Another recent survey on eye care – this time by polling organisation YouGov – has concluded that the pandemic and cost-of-living crisis are having a worrying impact on Britain’s eye health. Over a third (38%) of adults say their sight has got worse since the pandemic started, yet 22% cannot afford an eye test because their bills have gone up and another 22% have missed or delayed eye care appointments, including surgeries, since March 2020.
The study of over 2,000 adults, commissioned by international sight-loss charity Orbis UK, also found that 41% of adults are concerned about the impact NHS backlogs in eye surgery with have on their health and relative’s health. Furthermore, 26% of British adults have not had an eye test in the past two years (as recommended by the NHS) and 25% say they have a child aged under 18 who has never had an eye test, despite these being free of charge.
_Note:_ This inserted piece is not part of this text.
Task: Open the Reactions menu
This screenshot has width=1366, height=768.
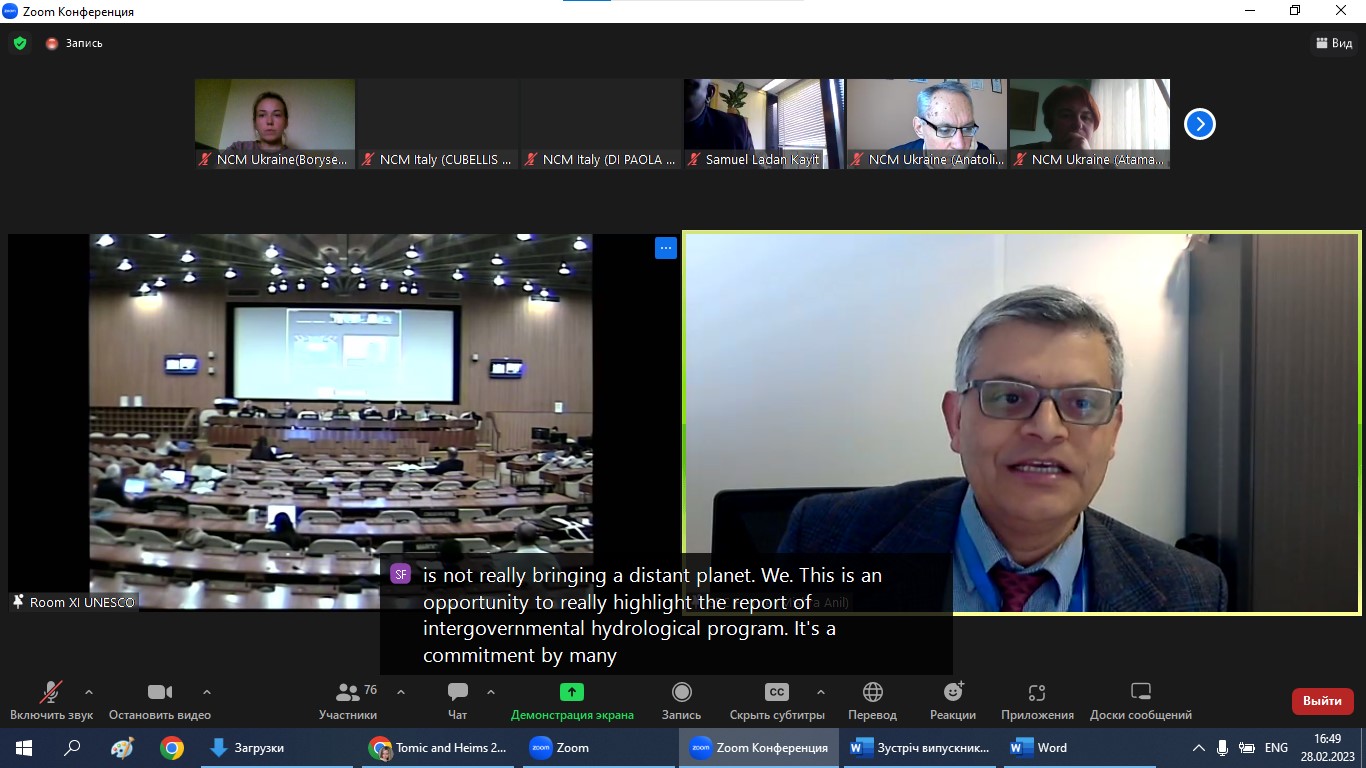Action: point(952,693)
“An eye test is often where conditions can be picked up before they develop into a serious problem. But with people choosing between eating and heating, eye tests are understandably pushed further down households’ priority list,” ,” says Dr Larry Benjamin, a Consultant Ophthalmologist, Trustee and Orbis Medical Volunteer for 18 years, “We recognise it’s a really difficult time for many people in Britain. But, if you are entitled to a free eye test or are overdue one, do try to book the next available appointment. If you have not had an eye test in the last two years but must pay for one, try to book one as soon as you realistically can afford to. Your eyesight is precious, getting your eyes tested could save you potential problems further down the line.”